> _Auszug_:
+===+

Handlungsfähigkeit der Bundeswehr „Dann muss die Flotte im Hafen bleiben“

Berlin · Viele Soldaten schieben so viele Überstunden, dass die Handlungsfähigkeit der Truppe infrage steht. Was Verteidigungsminister Ursula von der Leyen dagegen unternehmen will, ist offen.

 Besuch bei der Marine: Ursula von der Leyen mit Jens Grimm, Kommandeur des 1. U-Bootgeschwaders, in Eckernförde.

Besuch bei der Marine: Ursula von der Leyen mit Jens Grimm, Kommandeur des 1. U-Bootgeschwaders, in Eckernförde.

+===+

> _Aufgelistete Zeilen_:
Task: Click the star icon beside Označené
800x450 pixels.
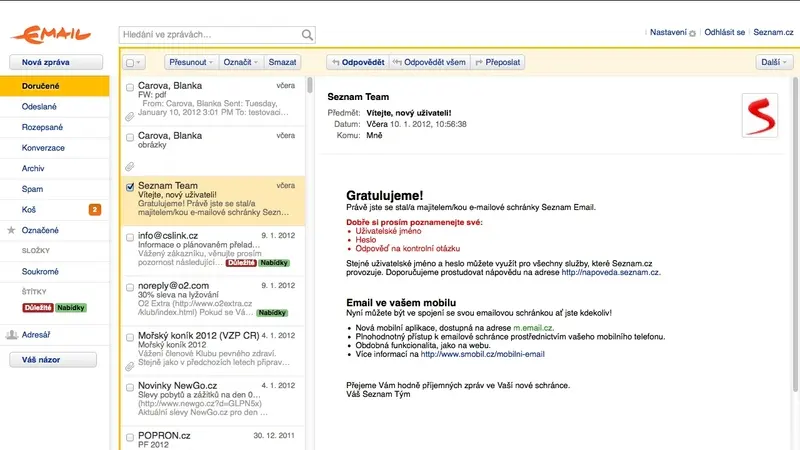Action: tap(11, 230)
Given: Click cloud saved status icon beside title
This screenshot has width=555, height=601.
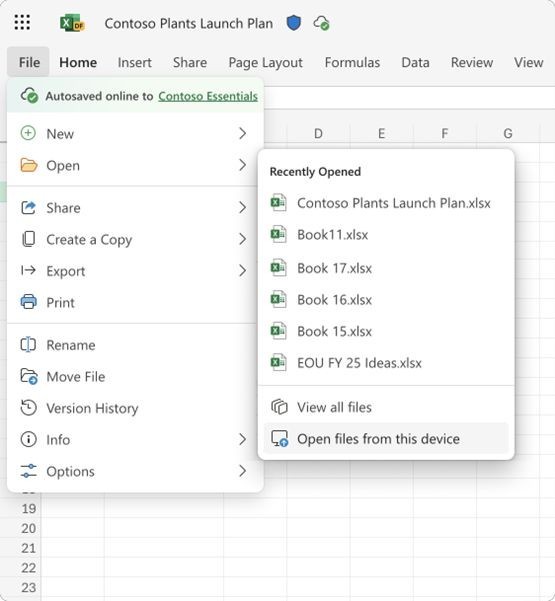Looking at the screenshot, I should point(321,23).
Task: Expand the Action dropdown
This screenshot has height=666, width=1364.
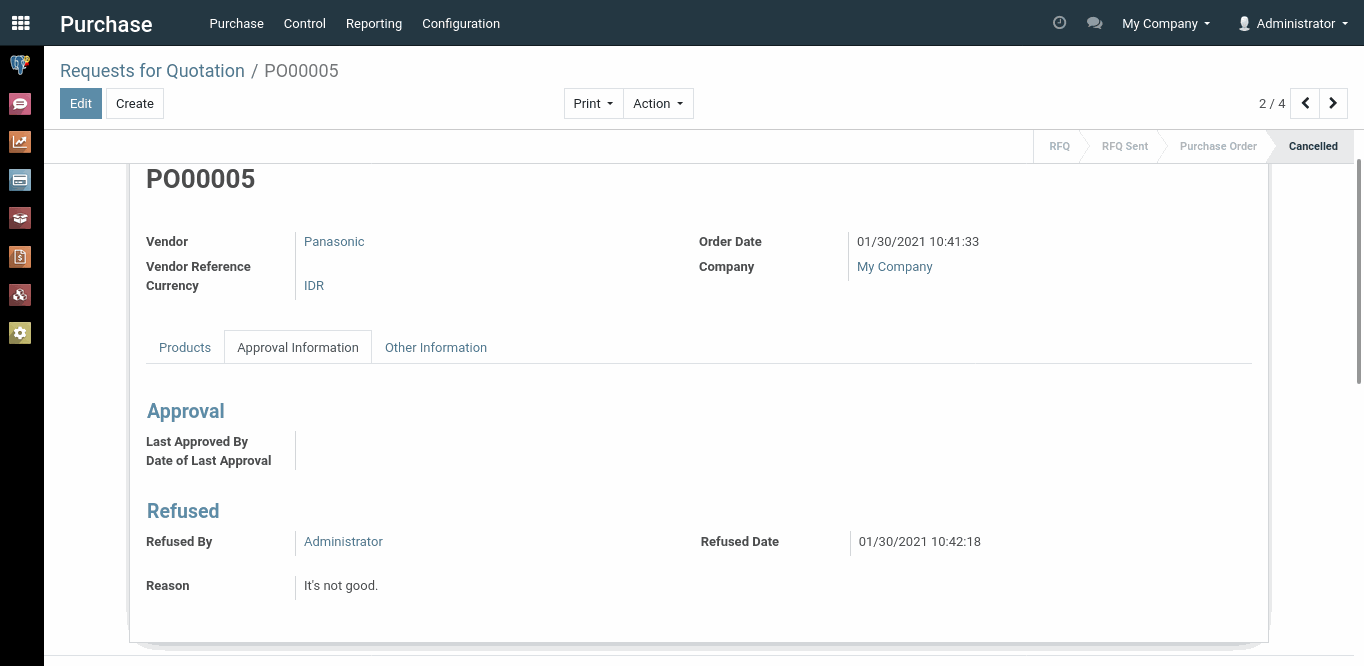Action: click(658, 104)
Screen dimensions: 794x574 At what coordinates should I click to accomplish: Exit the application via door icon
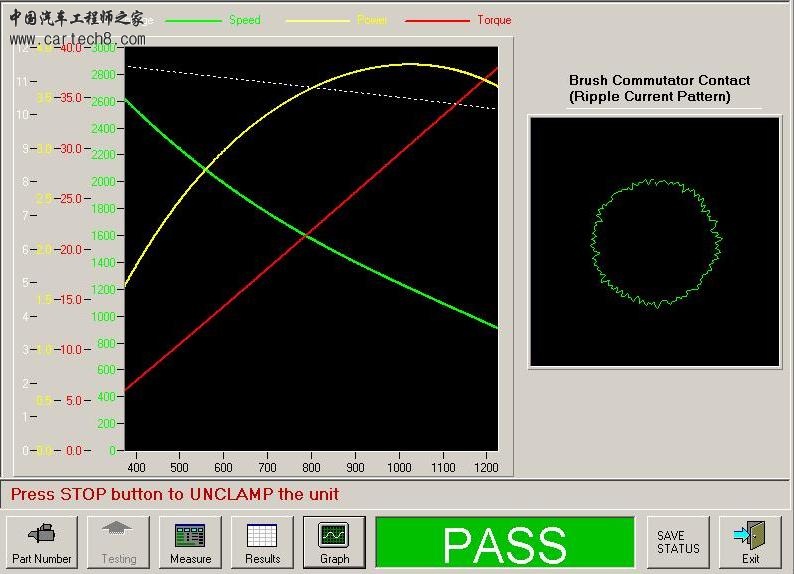click(x=750, y=543)
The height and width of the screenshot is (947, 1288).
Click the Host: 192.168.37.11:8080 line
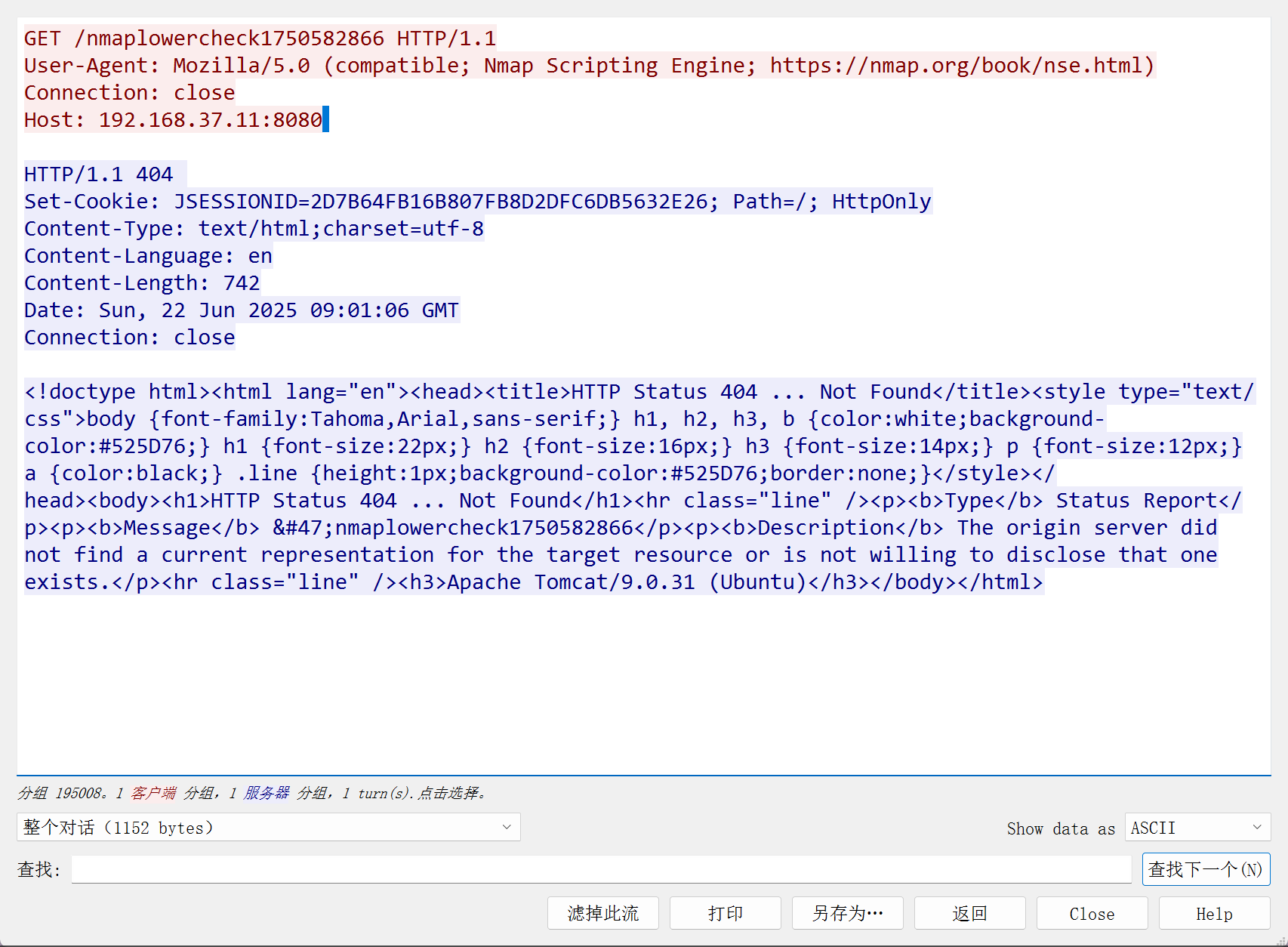pyautogui.click(x=174, y=120)
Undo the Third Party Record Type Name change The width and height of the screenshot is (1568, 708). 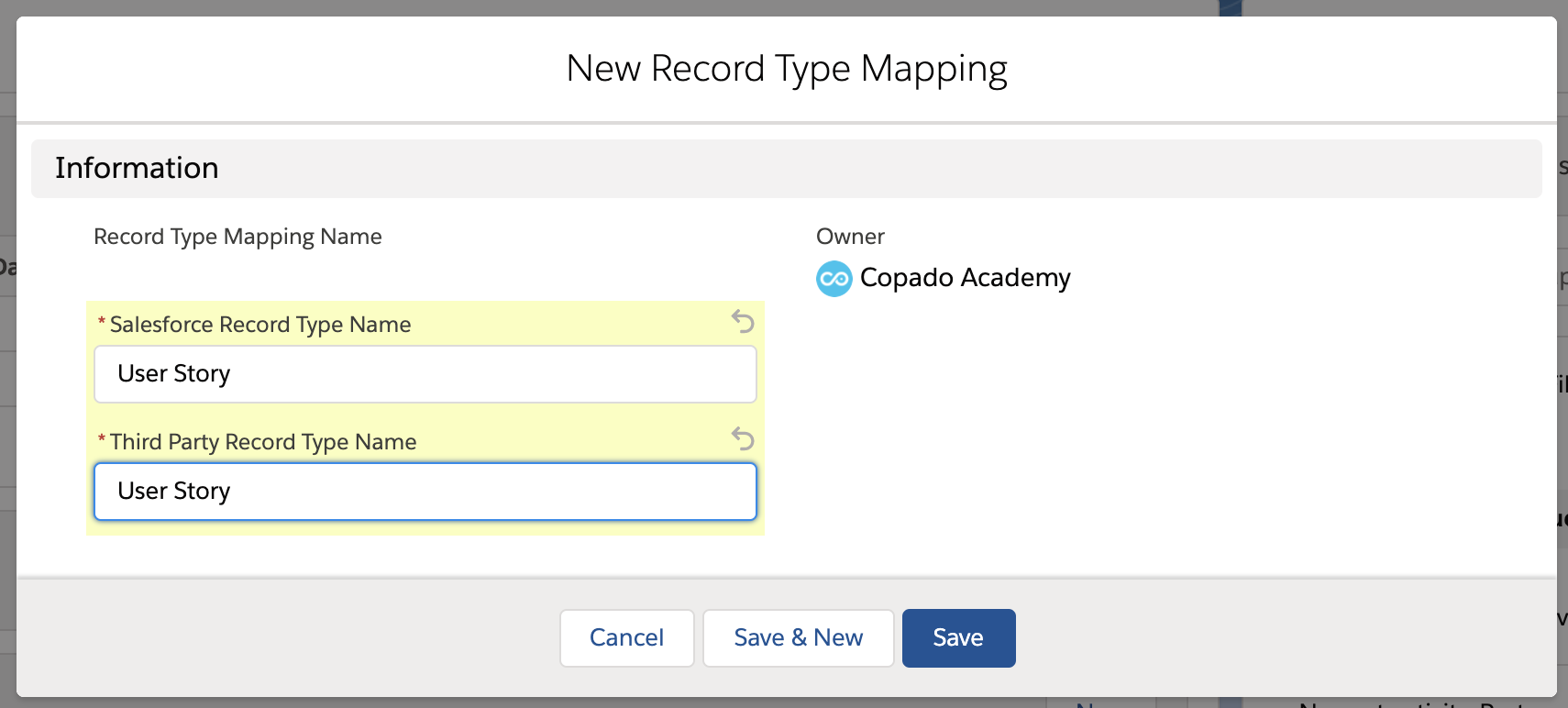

+===+

> _Zu lösende Aufgaben_:
1) Beantworten Sie anhand des Auszugs:
(a) Was muss laut Überschrift im Hafen bleiben?
(b) Was schieben viele Soldaten in solchem Umfang, dass die Handlungsfähigkeit der Truppe infrage steht?
(c) Welche Einheit befehligt Jens Grimm?
2) Schreiben Sie aus dem Auszug den Abschnitt von „Handlungsfähigkeit der Bundeswehr“ bis einschließlich „will, ist offen.“ unverändert ab.
Stützen Sie sich ausschließlich auf den Auszug.

> _Gelöste Aufgaben_:
1)
(a) Die Flotte.
(b) Überstunden.
(c) Das 1. U-Bootgeschwader.

2)
Handlungsfähigkeit der Bundeswehr „Dann muss die Flotte im Hafen bleiben“

Berlin · Viele Soldaten schieben so viele Überstunden, dass die Handlungsfähigkeit der Truppe infrage steht. Was Verteidigungsminister Ursula von der Leyen dagegen unternehmen will, ist offen.